Friday, July 25, 2014

CNN/ORC Poll: 65% Don't Want Obama Impeached

by JASmius

Aaaaaaaaand that's why House Republicans won't impeach him - at least not until after the midterm elections:

One in every three Americans agree with former Alaska Governor Sarah Palin’s call for President Barack Obama to be impeached, a new survey shows.

The CNN/ORC International poll released Friday also reveals that close to one in two Americans think Obama has excessively expanded the powers of the presidency, CNN reported.

However, Americans [by 57% to 41%] say that Republicans, led by House Speaker John Boehner, should not sue the president for changing an ObamaCare mandate without going to Congress first....

In the poll, 33% of Americans say Obama should be impeached and removed from office while 65% said that he should not face impeachment.
And yet Americans are split down the middle (48%-48%, with the other four percent in tequila comas) on whether The One has penned & phoned himself into a raging tyranny that has rolled up the U.S. Constitution and handed it to Moochelle for tampon usage.  I'm not sure if there's any direct or proportional relationship between these respective numbers, largely because I don't think there's enough collective mental acuity in the respondents to power a bi-valve interior combustion twice-exhausted bi-axle nitrocycle.  But I do know that John Boehner isn't going to allow an impeachment inquiry when the poll numbers against it are that lopsided.  At least not for another four months.

And I cannot say that I blame him.

By the way, please don't come back at me with the media bias objection.  Nobody is more aware of media bias and the big, fat thumb they drop on the left side of the polling scale on a regular basis, the election season psych-ops and the rest.  But those factors affect public opinion at the margins.  If the polling split on impeaching O was the same as the split on whether he's "gone too far" and abused his powers, this would be an entirely different post (though the Speaker would probably be just as reticent about pulling the "I" trigger).
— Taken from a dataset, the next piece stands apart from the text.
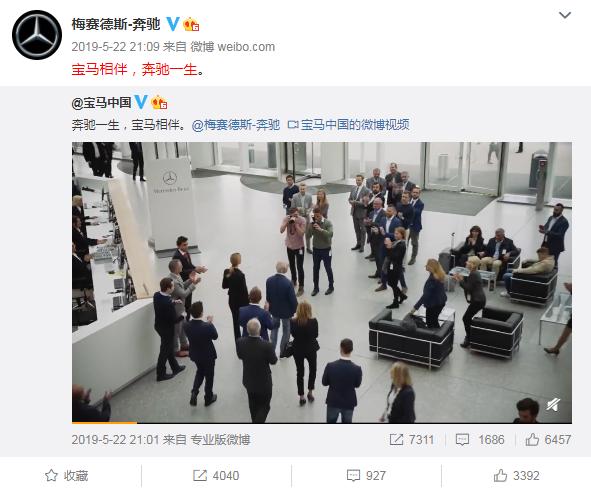Open the Mercedes-Benz profile avatar
Screen dimensions: 591x490
(37, 35)
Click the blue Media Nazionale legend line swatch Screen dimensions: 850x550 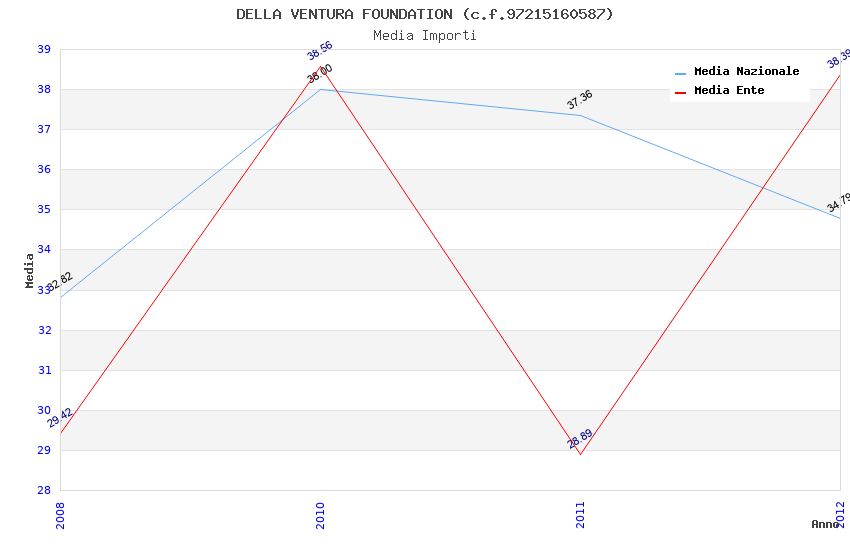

Of course, the public opposes Congress suing the King by almost as big a margin, and Boehner is full speed ahead with that gambit.  But there isn't nearly the political risk in a lawsuit that won't be resolved for years that there is with impeachment.  And while "principle" and "backbone" "cajones" and all of that sort of "fire-eater" stuff are fine and good, we must also remember that (1) all of this takes place in the political arena and (2) America is no longer a constitutional federal republic.  Rather, it is in the transition stage from mobish democracy to socialist oligarchy, and most likely a lot closer to the latter.  If House Republicans resolved today to impeach Barack Obama regardless of public opinion and their own insufficient numbers, all of False Messiah's crimes, scandals, and "failures" would be forgotten in a heartbeat, the media-propelled public backlash in O's favor would be huge, the GOP would go from odds-on favorites to regain the Senate by a large margin to prohibitive favorites to lose the House, and we on the Right would be all the way back at square one, if we weren't already on the cattle cars headed for the Alaska gulag.

That isn't "leftwing propaganda," or what the White House "wants us to think".  It is cold, hard reality.

That being said, the same overall conditions would still exist after November 4th.  The difference is that the next election would be almost two years away.  Remember the Polaroid-esque (or "Instagram-esque" if you're under the age of fifty) nature of American pop culture.  The public was even more opposed to Bill Clinton's impeachment than they are O's, but House 'Pubbies went ahead anyway after the '98 midterms, and it had no specific detrimental electoral effects in 2000.

Again, it's all about doing things at the right time.  If Ted Cruz had held off on his defundageddon crusade last fall until after the ObamaCare Killer Asteroid had impacted, the public would have been much more in favor of a government shutdown showdown.  In the same way, waiting to impeach O until after we have the Senate back and the electoral coast is clear is the sane course of action.

Which makes the damn lawsuit so inconvenient, since it's Boehner's anti-impeachment insurance policy.  Maybe a new Speaker will see the practicability of litigatory and "more direct" anti-Regime action moving "forward" on parallel tracks.


UPDATE: Looks like the White House saw the CNN/ORC poll as well:

A top White House adviser said on Friday Republicans might try to impeach President Barack Obama over his go-it-alone immigration strategy, as Obama prepared to talk about the U.S. border crisis with Central American presidents.

Dan Pfeiffer, one of Obama's longest-serving advisers, told reporters that the executive actions Obama will approve at the end of the summer aimed at tackling illegal immigration will likely generate ire from Republicans who have blocked comprehensive immigration legislation.

Still think Barack Obama doesn't crave his own impeachment?